La misericordia no es solo perdón. Es paciencia, ternura, compasión... Las obras de misericordia son la expresión de este amor, en el que reflejamos el amor de Dios
No podemos recibir la misericordia sin ser misericordiosos
Lo más terrible no es pecar, sino dudar de la misericordia: para
convencerse de ello, basta con comparar la desesperación de Judas y las
lágrimas de Pedro después de que ambos traicionaran a
Jesús. Uno se ahorcó, el otro se dejó reconciliar con su Señor y se convirtió
en el gran santo que conocemos.
La misericordia es la ternura fiel, la compasión
La misericordia nos desarma. En lugar de suscitar en nosotros el
juicio que condena, en lugar de poner en nuestros labios la palabra que
encierra, abre nuestro corazón a la miseria de nuestros hermanos. «Sólo damos a
Dios a través del resplandor», dijo Martha Robin. La misericordia sólo se
proclama viviéndola, cada día, allí donde estemos.
La misericordia no es sólo perdón. Es una ternura fiel,
una compasión que aprecia a la persona en lo más profundo de su ser. Y
esto frente a todo tipo de miseria: la del pecado, por supuesto, pero también
el hambre, la sed, el aislamiento, la desesperación, la privación de libertad,
el dolor físico, la decadencia social.
En definitiva, lo que Jesús enumera cuando habla del Juicio Final:
«Tuve hambre, tuve sed, estuve preso, enfermo, forastero…» (Mt 25,31-46).
«Instruir, aconsejar, consolar, confortar, son obras espirituales de misericordia,
como también lo son perdonar y sufrir con paciencia.
Las obras de misericordia corporales consisten especialmente en dar de comer al hambriento, dar techo a quien no lo tiene, vestir al desnudo, visitar a los enfermos y a los presos, enterrar a los muertos» (Catecismo de la Iglesia Católica, § 2447).

Datos proporcionados
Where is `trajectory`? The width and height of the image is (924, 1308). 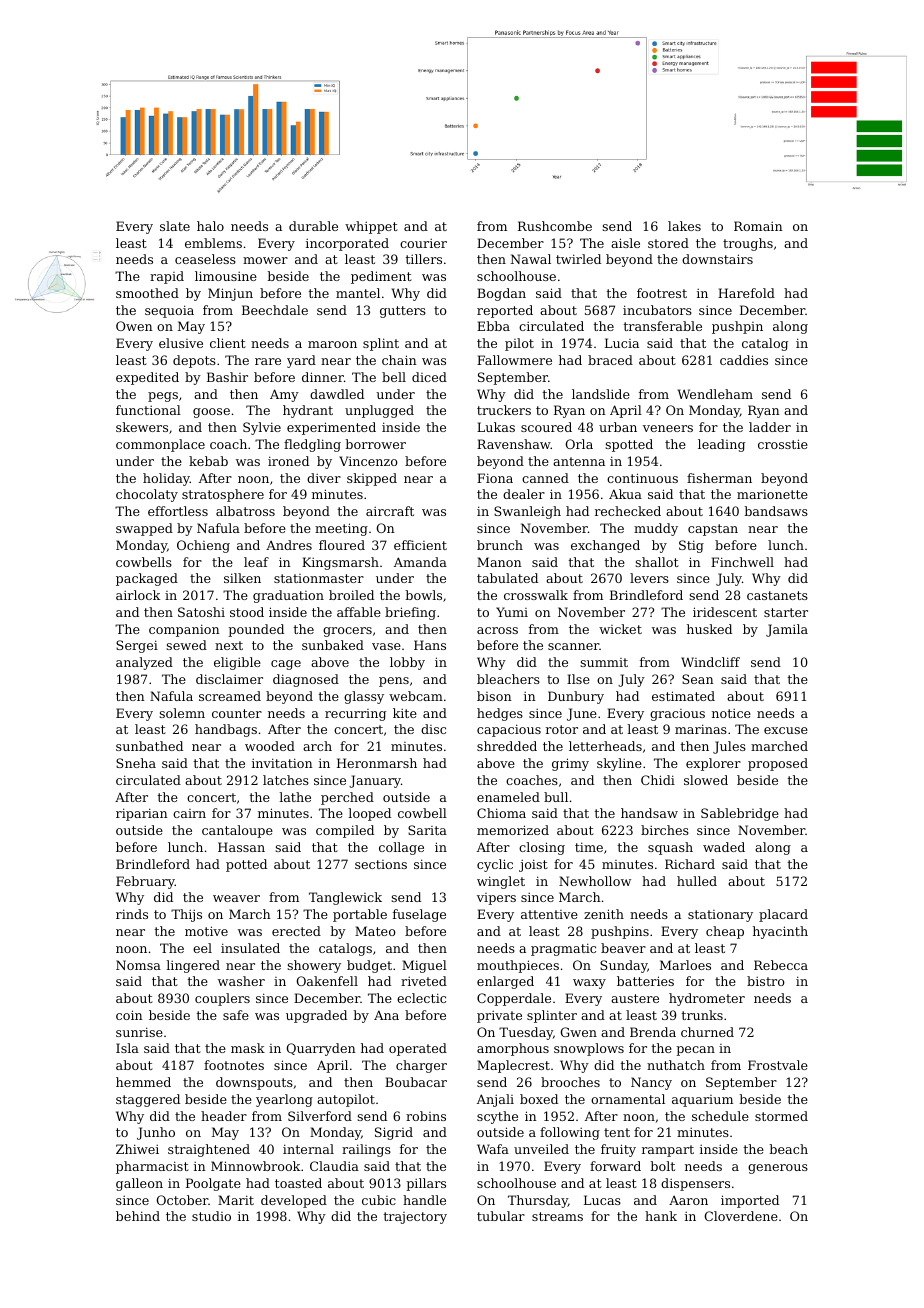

Problema a resolver
¿A quién atribuye el fragmento sobre la misericordia la frase «Sólo damos a Dios a través del resplandor»?

Respuesta del ejercicio
A Martha Robin.